[Problem]: An exact copy of the entries below is the expected answer.

[Provided material]:
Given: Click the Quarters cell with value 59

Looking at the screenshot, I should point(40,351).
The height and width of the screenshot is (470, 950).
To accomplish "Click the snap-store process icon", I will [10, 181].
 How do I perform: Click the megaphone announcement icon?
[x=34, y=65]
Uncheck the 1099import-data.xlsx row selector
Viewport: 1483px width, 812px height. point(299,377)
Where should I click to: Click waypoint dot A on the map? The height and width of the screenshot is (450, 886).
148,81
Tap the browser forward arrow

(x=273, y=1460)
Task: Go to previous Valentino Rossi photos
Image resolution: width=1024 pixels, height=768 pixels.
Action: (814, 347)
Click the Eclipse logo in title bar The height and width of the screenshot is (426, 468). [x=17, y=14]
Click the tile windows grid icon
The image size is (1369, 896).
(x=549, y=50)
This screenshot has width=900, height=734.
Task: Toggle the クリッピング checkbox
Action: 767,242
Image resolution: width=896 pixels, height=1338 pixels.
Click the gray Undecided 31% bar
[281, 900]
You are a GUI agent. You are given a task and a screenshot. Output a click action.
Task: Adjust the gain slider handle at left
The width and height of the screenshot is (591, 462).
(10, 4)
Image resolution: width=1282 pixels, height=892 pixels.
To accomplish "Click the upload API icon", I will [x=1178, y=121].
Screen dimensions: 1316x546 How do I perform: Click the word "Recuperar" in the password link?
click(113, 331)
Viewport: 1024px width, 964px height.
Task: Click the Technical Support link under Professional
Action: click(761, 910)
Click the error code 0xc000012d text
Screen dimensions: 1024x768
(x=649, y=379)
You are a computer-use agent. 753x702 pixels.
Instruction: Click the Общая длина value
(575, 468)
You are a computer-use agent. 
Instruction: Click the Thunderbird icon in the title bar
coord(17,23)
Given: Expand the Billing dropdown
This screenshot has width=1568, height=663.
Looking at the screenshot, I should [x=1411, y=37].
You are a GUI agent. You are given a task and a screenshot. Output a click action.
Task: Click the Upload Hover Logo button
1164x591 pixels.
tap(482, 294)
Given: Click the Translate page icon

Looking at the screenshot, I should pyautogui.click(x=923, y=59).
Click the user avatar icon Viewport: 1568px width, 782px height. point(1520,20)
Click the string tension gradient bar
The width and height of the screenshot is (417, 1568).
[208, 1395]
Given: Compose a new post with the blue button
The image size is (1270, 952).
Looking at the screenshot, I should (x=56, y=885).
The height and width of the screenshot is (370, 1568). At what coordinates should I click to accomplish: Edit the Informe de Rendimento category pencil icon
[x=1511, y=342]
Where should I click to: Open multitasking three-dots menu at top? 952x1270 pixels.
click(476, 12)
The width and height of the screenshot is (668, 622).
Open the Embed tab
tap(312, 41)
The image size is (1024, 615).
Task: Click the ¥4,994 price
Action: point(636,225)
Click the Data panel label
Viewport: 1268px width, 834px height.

[Solution to this exercise]:
Given: Click the Quarters cell with value 59

Looking at the screenshot, I should point(40,351).
The height and width of the screenshot is (470, 950).
To accomplish "Click the snap-store process icon", I will [10, 181].
 How do I perform: Click the megaphone announcement icon?
[x=34, y=65]
Uncheck the 1099import-data.xlsx row selector
Viewport: 1483px width, 812px height. point(299,377)
Where should I click to: Click waypoint dot A on the map? The height and width of the screenshot is (450, 886).
148,81
Tap the browser forward arrow

(x=273, y=1460)
Task: Go to previous Valentino Rossi photos
Image resolution: width=1024 pixels, height=768 pixels.
Action: (814, 347)
Click the Eclipse logo in title bar The height and width of the screenshot is (426, 468). [x=17, y=14]
Click the tile windows grid icon
The image size is (1369, 896).
(x=549, y=50)
This screenshot has width=900, height=734.
Task: Toggle the クリッピング checkbox
Action: 767,242
Image resolution: width=896 pixels, height=1338 pixels.
Click the gray Undecided 31% bar
[281, 900]
You are a GUI agent. You are given a task and a screenshot. Output a click action.
Task: Adjust the gain slider handle at left
The width and height of the screenshot is (591, 462).
(10, 4)
Image resolution: width=1282 pixels, height=892 pixels.
To accomplish "Click the upload API icon", I will [x=1178, y=121].
Screen dimensions: 1316x546 How do I perform: Click the word "Recuperar" in the password link?
click(113, 331)
Viewport: 1024px width, 964px height.
Task: Click the Technical Support link under Professional
Action: click(761, 910)
Click the error code 0xc000012d text
Screen dimensions: 1024x768
(x=649, y=379)
You are a computer-use agent. 753x702 pixels.
Instruction: Click the Общая длина value
(575, 468)
You are a computer-use agent. 
Instruction: Click the Thunderbird icon in the title bar
coord(17,23)
Given: Expand the Billing dropdown
This screenshot has width=1568, height=663.
Looking at the screenshot, I should [x=1411, y=37].
You are a GUI agent. You are given a task and a screenshot. Output a click action.
Task: Click the Upload Hover Logo button
1164x591 pixels.
tap(482, 294)
Given: Click the Translate page icon

Looking at the screenshot, I should pyautogui.click(x=923, y=59).
Click the user avatar icon Viewport: 1568px width, 782px height. point(1520,20)
Click the string tension gradient bar
The width and height of the screenshot is (417, 1568).
[208, 1395]
Given: Compose a new post with the blue button
The image size is (1270, 952).
Looking at the screenshot, I should (x=56, y=885).
The height and width of the screenshot is (370, 1568). At what coordinates should I click to accomplish: Edit the Informe de Rendimento category pencil icon
[x=1511, y=342]
Where should I click to: Open multitasking three-dots menu at top? 952x1270 pixels.
click(476, 12)
The width and height of the screenshot is (668, 622).
Open the Embed tab
tap(312, 41)
The image size is (1024, 615).
Task: Click the ¥4,994 price
Action: point(636,225)
Click the Data panel label
Viewport: 1268px width, 834px height.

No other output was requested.